▶ [TEXT PROVIDED]
◇ ◇ ◇ ◇ ◇ ◇ ◇
My quest began quite casually – I recognized the name Maam Cross so we set out for there and ended up in the middle of a “Sheep Sale.” We were directed back to Leam – we had noted the “Quiet Man Bridge” signpost on several occasions but it had no significance apart from knowing the film. We drove down the lane towards the bridge, which was crammed with American sightseers, and there I saw my mother’s childhood home. It was a very moving experience as I was quite unprepared for the surrounding beauty, peace and especially the waters of the lough lapping almost up to the garden fence. I can’t put into words how I felt as I stood in the front garden trying to visualise my mother and the other young O’Dowds running and playing nearly a hundred years b before.
◇ ◇ ◇ ◇ ◇ ◇ ◇
▶ [GIVEN ENTRIES]
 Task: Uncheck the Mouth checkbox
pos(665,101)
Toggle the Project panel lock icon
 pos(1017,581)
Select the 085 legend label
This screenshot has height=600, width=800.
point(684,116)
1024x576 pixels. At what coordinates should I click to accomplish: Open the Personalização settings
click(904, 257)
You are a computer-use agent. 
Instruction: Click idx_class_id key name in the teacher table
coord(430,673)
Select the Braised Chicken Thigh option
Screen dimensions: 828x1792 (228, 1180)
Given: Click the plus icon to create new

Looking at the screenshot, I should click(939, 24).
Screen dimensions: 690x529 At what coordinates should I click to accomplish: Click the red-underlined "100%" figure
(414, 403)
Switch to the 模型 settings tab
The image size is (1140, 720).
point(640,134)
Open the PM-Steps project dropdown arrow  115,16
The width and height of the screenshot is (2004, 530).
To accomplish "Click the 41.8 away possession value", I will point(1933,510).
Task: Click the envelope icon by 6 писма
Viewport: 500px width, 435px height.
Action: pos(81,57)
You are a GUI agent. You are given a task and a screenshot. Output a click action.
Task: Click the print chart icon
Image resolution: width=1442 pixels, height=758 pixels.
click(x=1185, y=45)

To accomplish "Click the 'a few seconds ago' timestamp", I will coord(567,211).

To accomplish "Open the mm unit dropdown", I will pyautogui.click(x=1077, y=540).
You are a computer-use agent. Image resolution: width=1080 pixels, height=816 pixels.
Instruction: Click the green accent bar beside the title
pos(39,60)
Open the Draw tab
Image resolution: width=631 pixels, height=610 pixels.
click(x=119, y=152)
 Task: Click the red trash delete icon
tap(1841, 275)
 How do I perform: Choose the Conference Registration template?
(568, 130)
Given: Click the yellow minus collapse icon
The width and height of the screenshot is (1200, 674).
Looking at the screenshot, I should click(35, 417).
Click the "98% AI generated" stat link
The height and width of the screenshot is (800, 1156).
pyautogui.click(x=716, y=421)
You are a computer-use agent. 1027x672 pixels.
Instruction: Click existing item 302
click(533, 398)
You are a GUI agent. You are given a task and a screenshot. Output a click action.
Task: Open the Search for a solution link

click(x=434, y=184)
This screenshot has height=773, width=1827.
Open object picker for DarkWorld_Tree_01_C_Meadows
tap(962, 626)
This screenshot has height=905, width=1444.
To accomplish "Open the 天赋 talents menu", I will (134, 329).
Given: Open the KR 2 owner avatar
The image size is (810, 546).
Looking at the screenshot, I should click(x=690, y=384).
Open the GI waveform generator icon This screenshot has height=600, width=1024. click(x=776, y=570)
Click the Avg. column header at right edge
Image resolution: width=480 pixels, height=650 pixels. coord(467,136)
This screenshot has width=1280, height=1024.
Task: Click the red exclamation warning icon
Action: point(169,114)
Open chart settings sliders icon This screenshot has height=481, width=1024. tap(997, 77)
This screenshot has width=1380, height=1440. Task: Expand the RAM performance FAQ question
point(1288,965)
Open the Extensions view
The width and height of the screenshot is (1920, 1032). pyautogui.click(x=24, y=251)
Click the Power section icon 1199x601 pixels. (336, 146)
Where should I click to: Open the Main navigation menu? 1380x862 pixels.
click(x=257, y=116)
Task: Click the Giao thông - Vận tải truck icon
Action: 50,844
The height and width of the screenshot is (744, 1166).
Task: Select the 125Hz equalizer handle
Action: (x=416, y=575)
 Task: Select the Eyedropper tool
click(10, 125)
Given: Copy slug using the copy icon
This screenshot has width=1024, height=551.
◇ ◇ ◇ ◇ ◇ ◇ ◇
▶ [ASSIGNED TASK]
Reproduce the part of the account of the trip to Leam from "My quest began" up to and including "years b before.". Work only from the account of the trip to Leam, not from the rows.

▶ [COMPLETED EXERCISE]
My quest began quite casually – I recognized the name Maam Cross so we set out for there and ended up in the middle of a “Sheep Sale.” We were directed back to Leam – we had noted the “Quiet Man Bridge” signpost on several occasions but it had no significance apart from knowing the film. We drove down the lane towards the bridge, which was crammed with American sightseers, and there I saw my mother’s childhood home. It was a very moving experience as I was quite unprepared for the surrounding beauty, peace and especially the waters of the lough lapping almost up to the garden fence. I can’t put into words how I felt as I stood in the front garden trying to visualise my mother and the other young O’Dowds running and playing nearly a hundred years b before.